Cornwall back-burners social housing to keep the poor in their homes

Cornwall-SD&G Social Services Manager Debora Daigle, left, answers a question from Coun. Bernadette Clement about funding for social housing. City council decided Monday Feb. 23, 2015 to dump money to build social housing into a program to help low-income earners stay in their homes. (Cornwall Newswatch/Bill Kingston)

CORNWALL – Cornwall councillors have decided to put more money behind a program to help low-income homeowners instead of building a small amount of social housing.

The city is given $5.8 million dollars by the province to spend through 2020 on a number of social housing programs.

Based on provincial calculations, the amount of money for rental housing through 2017 ($1.5 million) would have only allowed Cornwall-SD&G Social Services to construct 10 social housing units.

The Ontario Renovates (OR) program had a $366,345 allotment this year.

“It’s a choice we need to weigh,” Social Services Manager Debora Daigle told council. “I’m responding to a number of councillors about getting some more units,” she said.

In the end, councillors agreed to dump this year’s $750,000 social housing envelope into the OR program, bringing it up to $1,116,345.

Daigle says many of the Ontario Renovates recipients are seniors in rural areas struggling to stay in their homes. Ontario Renovates gives them up to $16,000 for essential and emergency upgrades, such as furnaces and electrical wiring.

They have to qualify and have a gross household income less than $40,000.

Coun. Bernadette Clement says the OR program is “crucial” in this area. “We know there are tenants now that live in unsafe housing.” Clement is also a lawyer who represents tenants. It should be noted OR is only available for homeowners and not tenants.

“(The Ontario Renovates program)…this helps them along. Ten units? That won’t make much of a difference,” Coun.
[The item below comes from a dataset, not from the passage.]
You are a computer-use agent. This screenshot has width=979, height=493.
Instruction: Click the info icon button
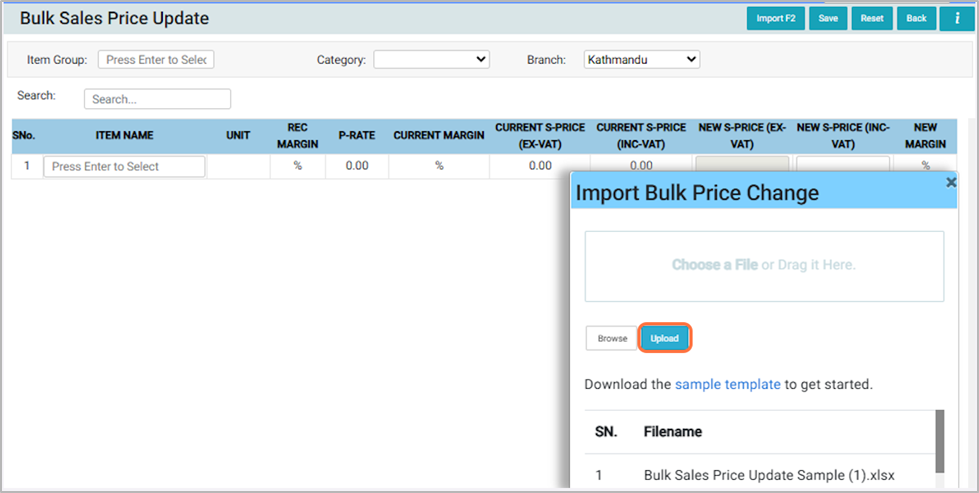(x=957, y=18)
Andre Rivette said.

Acting CAO Stephen Alexander says they had been looking at locations and potential partners for a 10-unit social housing location but councillors were convinced the money would be better spent keeping low-income earners in their homes.
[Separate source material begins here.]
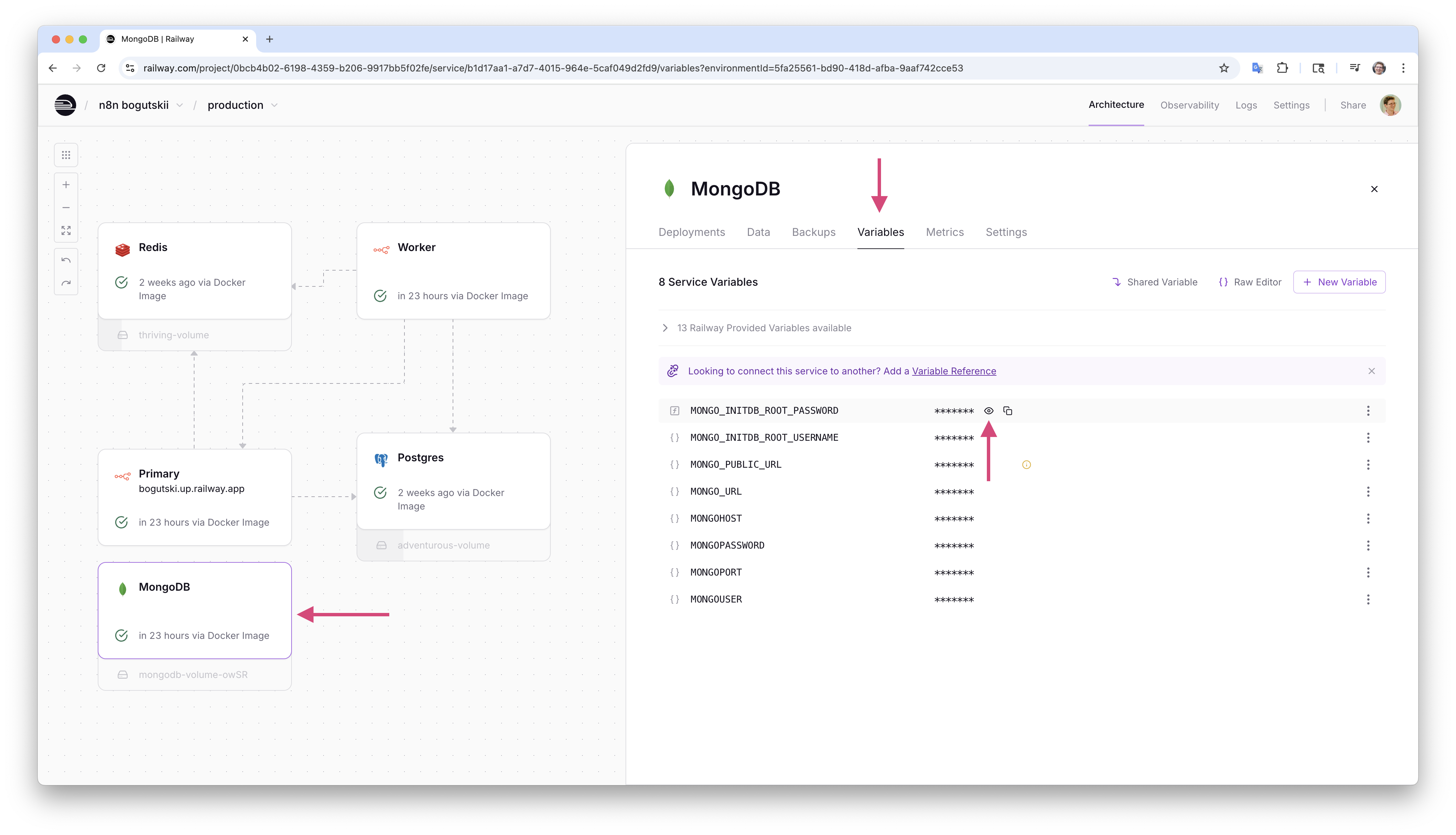Open the Railway home logo
The image size is (1456, 835).
click(x=65, y=105)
The last social housing built in Cornwall-SD&G was 2011 when dignitaries cut the ribbon on a 32-unit complex on Sixth Street in Cornwall and a 24-unit building in Ingleside.

There are roughly 600 to 700 individuals and families in SD&G on a waiting list for social housing.

The City of Cornwall is responsible for delivering social services to the city and the United Counties of Stormont-Dundas-Glengarry.